Девочка вбежала в комнату с весёлым криком и смехом; она принесла бабочку, которую сама поймала, но, увидев, что лицо матери залито слёзами, она затихла и подставила лоб для поцелуя.
— Она вырастет красавицей, — заметил священник.
— Она вся в отца, — ответила маркиза, с жаром целуя дочь, словно отдавая долг или стремясь заглушить угрызения совести.
— Как у вас горят щёки, маменька!
— Ступай, оставь нас, мой ангел, — ответила маркиза.
Девочка ушла без сожаления, даже не взглянув на мать, довольная, что можно убежать подальше от унылого её лица, и уже понимая, что есть нечто враждебное ей в чувстве, отразившемся сейчас на нём. Улыбка — это достояние, язык, выражение материнской любви. А маркиза не могла улыбаться. Она покраснела, взглянув на священника: она надеялась проявить материнские чувства, но ни она, ни её ребёнок не сумели солгать! В самом деле, искренние материнские поцелуи напоены божественным нектаром, придающим им нечто задушевное, какую-то нежную теплоту, которой полнится сердце. Поцелуи же, которые не умиляют душу, сухи и холодны. Священник почувствовал, как велико это различие: он мог измерить пропасть, которая зияет между материнством по плоти и материнством по сердцу. Поэтому, бросив пытливый взгляд на маркизу, он произнёс:
— Вы правы, сударыня! Для вас было бы лучше, если бы вы умерли…

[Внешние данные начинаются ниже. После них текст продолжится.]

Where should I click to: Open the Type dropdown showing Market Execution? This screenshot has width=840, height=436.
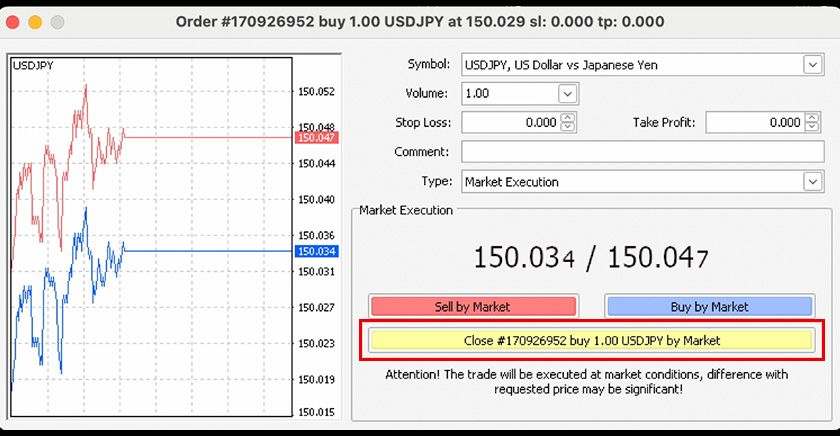tap(811, 182)
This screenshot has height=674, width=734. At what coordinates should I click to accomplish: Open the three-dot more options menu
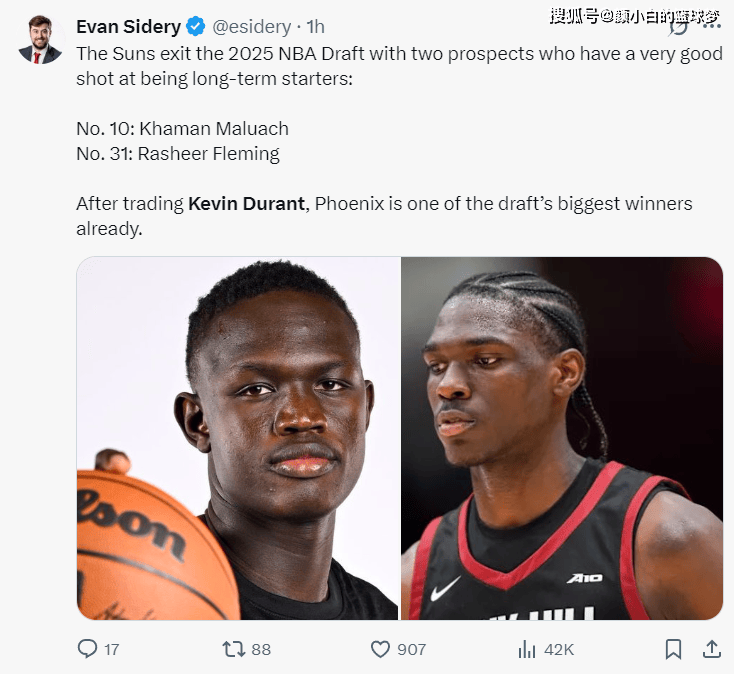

— Ах, я вижу, вы понимаете, как я страдаю, — ответила она, — раз вы, христианин и священник, угадали, на какой роковой шаг всё это толкает меня, и одобрили его. Да, я хотела покончить с собою, но мне не хватило мужества и я не выполнила своё намерение. Тело моё было слабо, когда душа была сильна, а когда моя рука больше не дрожала, душа начинала колебаться. Тайна этой борьбы и этих чередований для меня непостижима. Я, очевидно, слабая женщина, у меня нет упорства и воли, я сильна лишь своею любовью. Я презираю себя! По вечерам, когда слуги ложились спать, я храбро шла к пруду; но стоило мне подойти к берегу, как мою жалкую плоть охватывал страх смерти. Я исповедуюсь вам в своих слабостях. Когда я снова ложилась в постель, мне становилось стыдно, я опять делалась храброй. Вот в такую-то минуту я и приняла большую дозу опиума, но только заболела, а не умерла. Я думала, что осушила весь пузырёк, а оказывается, не выпила и половины.